Thus, it is important to properly prioritize when identifying sensitive information that is subject to DLP control.

Classify data

Data classification is often considered the most challenging task in DLP implementation. However, in practice we can rely on the context used in confidential documents of a certain type. For example, documents containing trade secrets must contain appropriate identifiers.

Applying persistent classification tags to data allows organizations to track its usage. Thus, using regular expressions in documents, you can identify credit card numbers or keywords (for example, “confidential”).

In fact, reliable tagging allows you to better configure the DLP system to detect data leaks.

Once installed, the DLP system already contains a basic set of rules that allow you to identify credit card numbers. However, in practice, the rules out of the box can generate a large number of false positives, identifying leaks where in fact there are none. For example, triggering on passport data in contracts that are not confidential data. So, as a rule, the best solution is to disable the built-in rules and then enable only the rules you need one at a time.

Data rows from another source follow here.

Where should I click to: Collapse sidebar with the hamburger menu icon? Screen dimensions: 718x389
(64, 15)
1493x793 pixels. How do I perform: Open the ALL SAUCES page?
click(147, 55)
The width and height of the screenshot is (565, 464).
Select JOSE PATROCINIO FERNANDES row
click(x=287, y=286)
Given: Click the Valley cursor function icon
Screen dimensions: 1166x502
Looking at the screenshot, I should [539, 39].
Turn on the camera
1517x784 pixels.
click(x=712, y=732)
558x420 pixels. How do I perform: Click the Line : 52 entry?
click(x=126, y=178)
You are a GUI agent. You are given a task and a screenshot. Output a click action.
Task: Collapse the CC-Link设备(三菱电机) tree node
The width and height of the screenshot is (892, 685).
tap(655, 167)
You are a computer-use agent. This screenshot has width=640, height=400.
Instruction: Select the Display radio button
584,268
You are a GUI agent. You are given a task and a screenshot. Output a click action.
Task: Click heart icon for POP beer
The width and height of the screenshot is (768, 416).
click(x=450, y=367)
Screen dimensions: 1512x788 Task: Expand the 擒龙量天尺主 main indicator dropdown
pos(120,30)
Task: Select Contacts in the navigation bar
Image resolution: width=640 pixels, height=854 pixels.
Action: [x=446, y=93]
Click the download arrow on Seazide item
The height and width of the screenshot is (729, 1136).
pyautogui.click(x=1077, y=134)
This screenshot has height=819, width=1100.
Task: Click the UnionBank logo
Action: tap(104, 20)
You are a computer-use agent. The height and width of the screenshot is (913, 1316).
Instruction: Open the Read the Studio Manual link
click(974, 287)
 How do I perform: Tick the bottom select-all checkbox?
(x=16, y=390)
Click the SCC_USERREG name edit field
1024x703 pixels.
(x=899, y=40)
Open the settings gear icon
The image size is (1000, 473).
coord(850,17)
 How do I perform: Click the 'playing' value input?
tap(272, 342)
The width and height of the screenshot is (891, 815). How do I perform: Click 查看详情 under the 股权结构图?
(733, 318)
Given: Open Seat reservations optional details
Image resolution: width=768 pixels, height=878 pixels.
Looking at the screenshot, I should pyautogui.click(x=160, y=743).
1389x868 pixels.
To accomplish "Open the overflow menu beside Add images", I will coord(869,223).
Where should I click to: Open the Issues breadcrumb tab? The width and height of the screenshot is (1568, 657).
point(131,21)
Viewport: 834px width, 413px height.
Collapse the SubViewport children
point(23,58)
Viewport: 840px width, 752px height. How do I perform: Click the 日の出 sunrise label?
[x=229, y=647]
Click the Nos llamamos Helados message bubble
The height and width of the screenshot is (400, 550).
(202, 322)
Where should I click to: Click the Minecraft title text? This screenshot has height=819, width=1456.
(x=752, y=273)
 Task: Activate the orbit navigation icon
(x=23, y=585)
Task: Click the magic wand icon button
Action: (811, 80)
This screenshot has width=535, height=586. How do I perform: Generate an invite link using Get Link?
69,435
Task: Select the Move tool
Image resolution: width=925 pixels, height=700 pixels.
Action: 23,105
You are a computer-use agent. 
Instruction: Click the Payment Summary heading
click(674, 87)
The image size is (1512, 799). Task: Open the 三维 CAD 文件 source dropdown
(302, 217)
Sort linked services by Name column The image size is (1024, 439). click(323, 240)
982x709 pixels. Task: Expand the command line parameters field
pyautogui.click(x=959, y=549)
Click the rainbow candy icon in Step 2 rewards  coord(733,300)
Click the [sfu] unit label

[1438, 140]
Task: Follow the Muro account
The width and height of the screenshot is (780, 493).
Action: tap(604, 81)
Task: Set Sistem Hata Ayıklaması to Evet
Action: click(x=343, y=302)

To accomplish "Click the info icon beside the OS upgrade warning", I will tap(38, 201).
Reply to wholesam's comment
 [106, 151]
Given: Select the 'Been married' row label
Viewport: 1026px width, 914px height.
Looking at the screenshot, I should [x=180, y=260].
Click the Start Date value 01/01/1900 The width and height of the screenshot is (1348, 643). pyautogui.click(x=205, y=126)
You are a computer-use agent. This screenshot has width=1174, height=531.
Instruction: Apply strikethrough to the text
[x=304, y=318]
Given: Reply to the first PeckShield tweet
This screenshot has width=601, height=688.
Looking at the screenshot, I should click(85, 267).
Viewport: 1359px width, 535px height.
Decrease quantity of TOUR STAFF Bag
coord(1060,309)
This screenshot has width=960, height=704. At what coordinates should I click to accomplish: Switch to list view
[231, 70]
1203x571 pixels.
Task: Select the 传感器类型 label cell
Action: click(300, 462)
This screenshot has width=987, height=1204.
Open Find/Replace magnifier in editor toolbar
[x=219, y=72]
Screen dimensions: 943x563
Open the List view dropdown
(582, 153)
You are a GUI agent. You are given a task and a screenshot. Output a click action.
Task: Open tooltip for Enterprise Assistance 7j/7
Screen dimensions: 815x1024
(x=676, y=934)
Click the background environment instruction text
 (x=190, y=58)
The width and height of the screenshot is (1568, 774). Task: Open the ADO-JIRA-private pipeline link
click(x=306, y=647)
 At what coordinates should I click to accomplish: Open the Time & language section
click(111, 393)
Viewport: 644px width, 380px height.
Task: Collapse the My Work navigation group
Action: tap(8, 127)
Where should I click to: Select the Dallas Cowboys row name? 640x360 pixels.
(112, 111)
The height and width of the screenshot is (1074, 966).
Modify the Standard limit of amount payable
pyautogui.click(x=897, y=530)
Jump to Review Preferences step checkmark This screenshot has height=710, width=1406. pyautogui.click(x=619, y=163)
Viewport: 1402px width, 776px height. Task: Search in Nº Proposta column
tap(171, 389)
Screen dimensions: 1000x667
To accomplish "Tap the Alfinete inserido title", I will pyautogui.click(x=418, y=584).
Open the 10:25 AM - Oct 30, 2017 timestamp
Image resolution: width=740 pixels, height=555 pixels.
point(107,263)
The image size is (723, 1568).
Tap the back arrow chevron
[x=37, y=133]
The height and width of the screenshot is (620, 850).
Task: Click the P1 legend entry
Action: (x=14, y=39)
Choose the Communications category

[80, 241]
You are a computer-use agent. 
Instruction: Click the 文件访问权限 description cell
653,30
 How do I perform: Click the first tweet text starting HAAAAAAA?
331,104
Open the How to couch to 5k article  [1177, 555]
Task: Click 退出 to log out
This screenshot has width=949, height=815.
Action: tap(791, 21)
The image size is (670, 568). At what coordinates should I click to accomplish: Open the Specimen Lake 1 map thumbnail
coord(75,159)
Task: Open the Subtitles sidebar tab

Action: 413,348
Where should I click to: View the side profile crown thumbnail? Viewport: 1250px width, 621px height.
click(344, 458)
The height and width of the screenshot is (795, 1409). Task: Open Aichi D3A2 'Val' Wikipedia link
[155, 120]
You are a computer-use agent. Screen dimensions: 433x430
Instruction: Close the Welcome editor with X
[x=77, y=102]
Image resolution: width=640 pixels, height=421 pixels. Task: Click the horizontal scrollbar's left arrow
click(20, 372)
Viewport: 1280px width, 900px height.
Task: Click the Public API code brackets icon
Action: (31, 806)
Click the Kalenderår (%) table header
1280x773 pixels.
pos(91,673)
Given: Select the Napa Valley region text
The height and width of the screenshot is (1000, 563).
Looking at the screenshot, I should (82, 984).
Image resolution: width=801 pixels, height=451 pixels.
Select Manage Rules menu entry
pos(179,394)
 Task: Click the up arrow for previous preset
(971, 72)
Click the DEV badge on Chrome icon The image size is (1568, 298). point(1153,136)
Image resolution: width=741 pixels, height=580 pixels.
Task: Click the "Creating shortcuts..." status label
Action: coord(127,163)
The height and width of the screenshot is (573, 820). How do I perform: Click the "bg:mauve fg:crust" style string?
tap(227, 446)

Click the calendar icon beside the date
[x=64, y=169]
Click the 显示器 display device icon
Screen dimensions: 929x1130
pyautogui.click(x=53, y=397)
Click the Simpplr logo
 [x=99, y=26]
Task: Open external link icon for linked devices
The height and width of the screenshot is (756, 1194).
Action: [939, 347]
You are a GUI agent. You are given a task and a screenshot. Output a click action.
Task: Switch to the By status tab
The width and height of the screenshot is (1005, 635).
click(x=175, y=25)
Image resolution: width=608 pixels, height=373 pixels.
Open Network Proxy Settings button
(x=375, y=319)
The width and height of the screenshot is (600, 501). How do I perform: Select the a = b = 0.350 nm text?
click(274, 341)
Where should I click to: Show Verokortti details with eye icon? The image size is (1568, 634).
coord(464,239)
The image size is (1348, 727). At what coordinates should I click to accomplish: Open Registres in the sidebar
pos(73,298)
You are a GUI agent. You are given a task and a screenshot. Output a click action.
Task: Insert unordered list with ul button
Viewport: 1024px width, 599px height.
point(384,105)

Also important is the file format, application protocols and other characteristics by which you can identify data that is subject to control using DLP systems. For example, if design documentation developed in a specialized application is confidential, we can configure the DLP system to analyze files of this format. But problems may arise here too. So many applications allow you to export data, for example, to PDF or graphic formats, and here our insider can use the export function to bypass the DLP system, which does not expect to encounter sensitive data in files of a different format.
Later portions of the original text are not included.